Stressing that Pakistan and India had a “complicated historic relationship” going back to the partition in 1947 and before, Mr Holbrooke observed that “people must respect” this historical background while dealing with the two countries.

This indicates a major shift in the previous policy of trying to persuade Pakistan to stop seeing India as an adversary.

“What happened then (in 1947) affects us today. But I need to stress that both countries have legitimate security interests (in Afghanistan),” he said.

But as President Barack Obama, Secretary of State Hillary Clinton and other US officials “have said repeatedly, there are many countries that have legitimate security interests in what happens in Afghanistan”, he added.

Asked if the Indian demand that Pakistan hand over terrorists involved in the Mumbai attacks had come up in his talks with officials from the two countries, Mr Holbrooke said: “Well, of course both sides raise issues like that, but it will not serve any purpose for me to make public confidential discussions.”

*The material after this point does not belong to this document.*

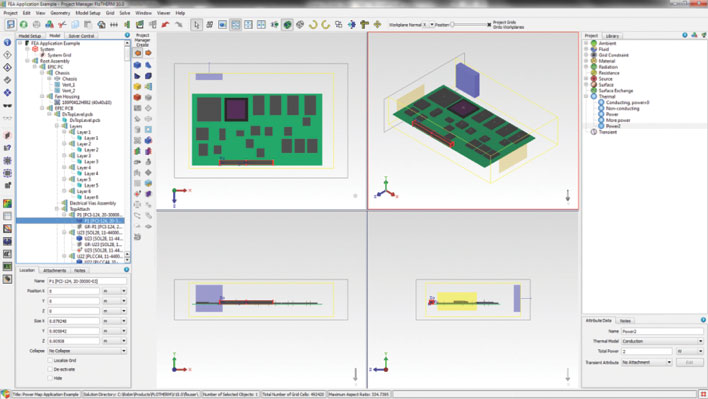Select the pointer selection tool
The width and height of the screenshot is (708, 399).
[196, 24]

He stressed that America’s relations with both countries were good, but acknowledged that “both in New Delhi and in Islamabad, people come up to us and say, oh, you’re pro-the other country, you’re favouring one country over another”.

Dismissing such concerns as “not true”, Mr Holbrooke said that the US wanted to keep improving its relations with both.

“We seek to do everything we can to help Pakistan economically, which is, I think — which is my highest priority,” he said.

“And we work closely with India on a whole range of issues.”